As The Independent reports, bananas are Colombia's third-largest agricultural export.

Though banana plants infected by the TR4 fungus are not unsafe for humans to consume, the plants eventually stop bearing fruit.

As per National Geographic, no known fungicide or biocontrol measure has proven effective against TR4.

“As far as I know, ICA and the farms are doing a good job in terms of containment, but eradication is almost impossible,” says Fernando García-Bastidas, a Colombian phytopathologist who coordinated testing, told National Geographic.

Crop restrictions

In a series of tweets in Spanish, Deyanira Barrero Leon, manager of Colombia's ICA agricultural institute, said the military and the police had been called in to help fight the spread of the disease. International experts have also been called in to help with the situation.

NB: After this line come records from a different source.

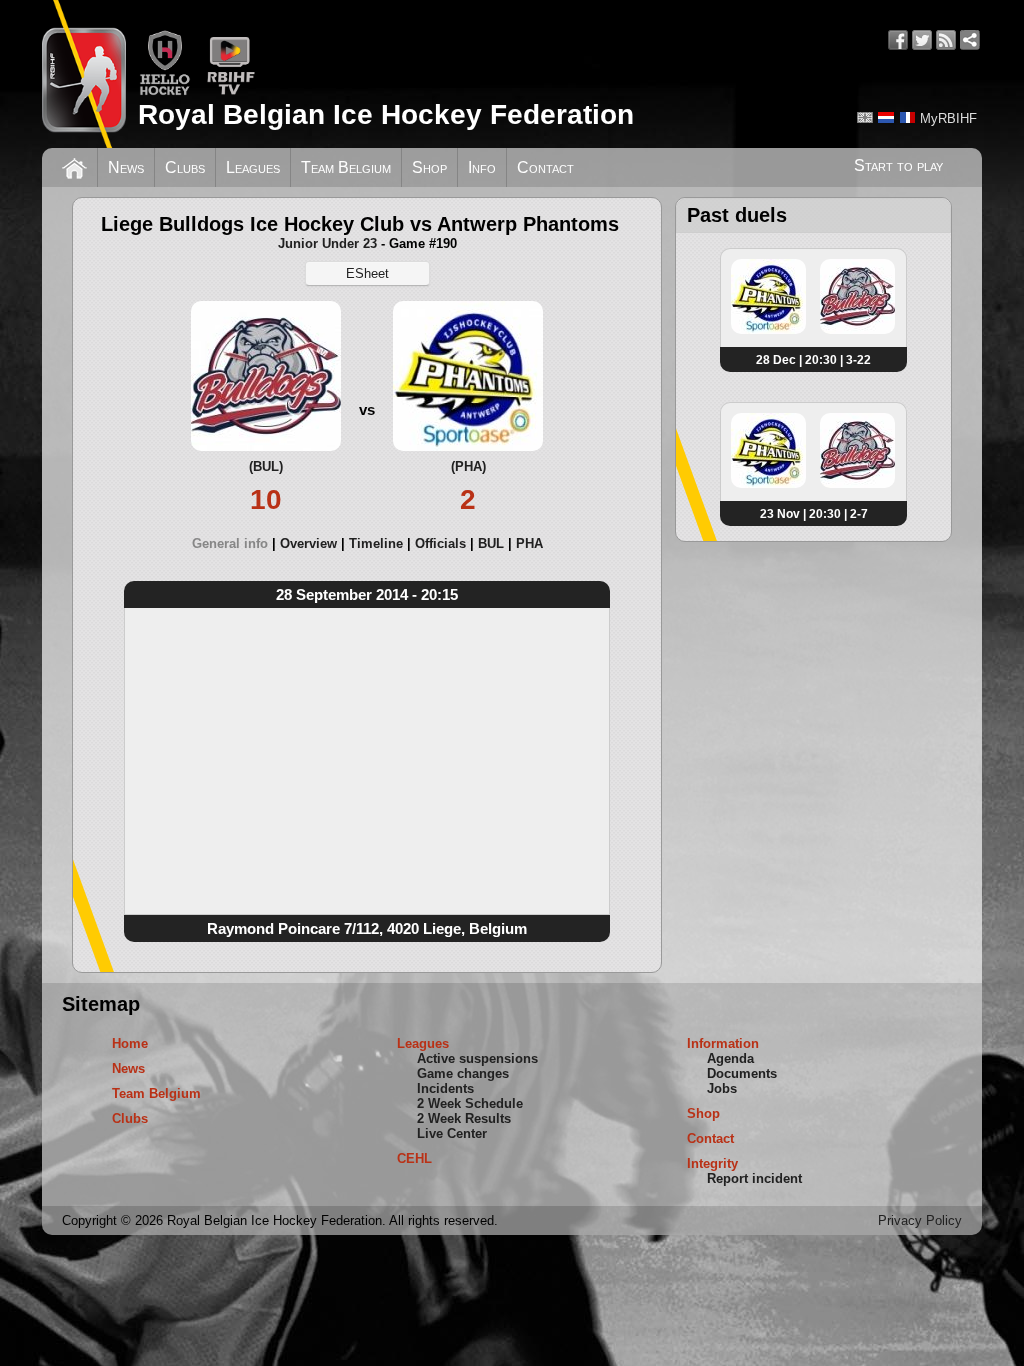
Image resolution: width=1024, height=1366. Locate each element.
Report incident (754, 1178)
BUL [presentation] (491, 543)
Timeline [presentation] (376, 543)
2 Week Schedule (470, 1103)
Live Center (452, 1133)
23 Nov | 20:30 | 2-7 (814, 514)
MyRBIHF (948, 118)
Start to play (898, 165)
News (126, 167)
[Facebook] (898, 40)
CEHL (414, 1158)
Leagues (253, 167)
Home (130, 1043)
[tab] (236, 543)
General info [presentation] (230, 543)
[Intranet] (970, 40)
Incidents (445, 1088)
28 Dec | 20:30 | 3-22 (813, 360)
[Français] (907, 117)
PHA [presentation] (529, 543)
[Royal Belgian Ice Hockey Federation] (84, 74)
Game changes (463, 1073)
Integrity (712, 1163)
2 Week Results (464, 1118)
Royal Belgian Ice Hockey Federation (386, 114)
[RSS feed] (946, 40)
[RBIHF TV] (230, 91)
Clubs (185, 167)
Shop (429, 167)
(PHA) (468, 466)
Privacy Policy (920, 1220)
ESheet (367, 273)
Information (723, 1043)
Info (482, 167)
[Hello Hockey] (164, 91)
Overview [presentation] (308, 543)
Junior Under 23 (327, 243)
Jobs (722, 1088)
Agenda (730, 1058)
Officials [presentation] (440, 543)
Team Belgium (346, 167)
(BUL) (266, 466)
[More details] (768, 330)
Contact (545, 167)
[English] (865, 117)
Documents (742, 1073)
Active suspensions (477, 1058)
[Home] (74, 166)
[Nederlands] (886, 117)
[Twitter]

“We are responding with everything we’ve got,” she said.

A round-the-clock watch by agriculture officials and the Colombian military is helping to enforce restrictions on the movement of banana crops.

Unfortunately, the lack of genetic diversity in bananas makes them vulnerable to these types of devastating outbreaks.

TR4's history

The TR4 fungus was first identified in Taiwanese soil samples in the early 1990s.

The fungus remained in Southeast Asia and Australia for a long time before it was identified in both the Middle East and Africa in 2013.

Experts have long feared that TR4 could spread to Latin America. The continent is the epicenter of the global banana export industry, meaning that a large uncontained outbreak could be devastating for the local economy - potentially causing worldwide repercussions.